But it didn't please the man it was written about. Strangely Alfred Nobel read his own obituary as it was published in error... as it was his brother who had actually died!
The error led directly to the creation of the Nobel Prize.
“The Merchant of Death” decided he'd rather be remembered more positively!
When he finally died, he left the majority of his fortune to a trust that would award annual prizes for science, literature and peace. In 1968, an award was added for economics.
And he succeeded.

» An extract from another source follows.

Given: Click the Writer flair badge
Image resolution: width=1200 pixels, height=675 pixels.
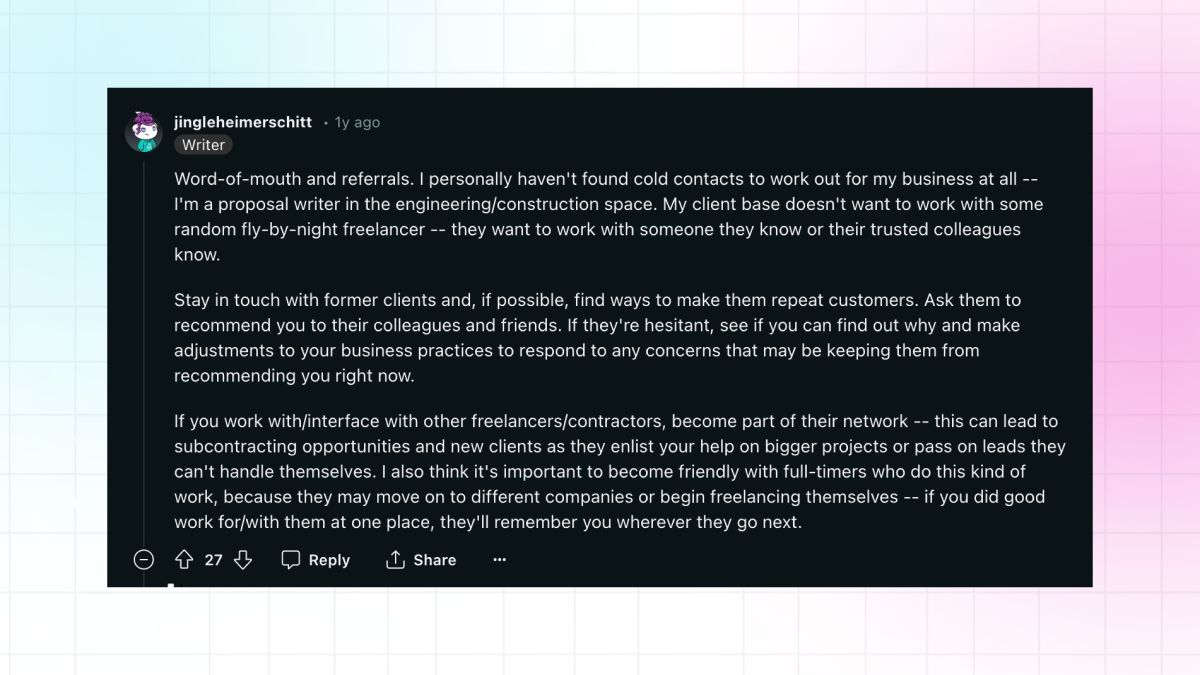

These awards are the most prominent awards in the world of weighty matters of literature, science and politics.
They confer enormous prestige and afford global recognition to the winners including those who might not be well known outside their fields.
This year the Nobel Peace Prize was awarded to Ethiopian Prime Minister Abiy Ahmed and already there is some controversy with The Economist asking if he deserved it as he may have made peace with Eritrea but he failed to stop ethnic cleansing.
Of course it is not easy for any committee to decide who made the greatest contribution to science, literature or peace in any given year.
There have been some very controversial Nobel Laureates over the years and all sorts of debates about the worthiness of winners.
Well, this is a difficult matter and while it is a near impossible task to get it consistently right, I think it is important that these fields of endeavour and activities do have a platform for recognition.
A solution may be that the Prizes are not awarded annually but only when there is clearly someone deserving — so we avoid a world where men (or women) who would go on to start wars such as Henry Kissinger or even Barack Obama. It does a great disservice to the Prize.
What is beyond debate though is that in any list of Nobel Laureates, South-east Asians are overwhelmingly under-represented.
If it wasn't for tiny, young East Timor contributing two Laureates in the form of Carlos Filipe Ximenes Belo and Jose Ramos-Horta winning the Nobel Peace Prize for their work towards a just and peaceful solution to the conflict in East Timor.
Otherwise our entire region with its trillions of dollars of GDP would have just one Nobel Laureate — Aung San Su Kyi. Of course she is not without controversy but broadly why isn't our region doing better?
Do we not have worthy scientists? Writers, economists or peace-making politicians?
Is it because the Prize is innately Western-centric and in general under-represents Asians and Africans? But even so, you see no shortage of Chinese, Indian and Japanese winners.
So, where are we? I know so many South-east Asians who are worthy. I am surprised that Lee Kuan Yew never got one for nation-building. Or even Dr Mahathir Mohamad?
* This is the personal opinion of the columnist.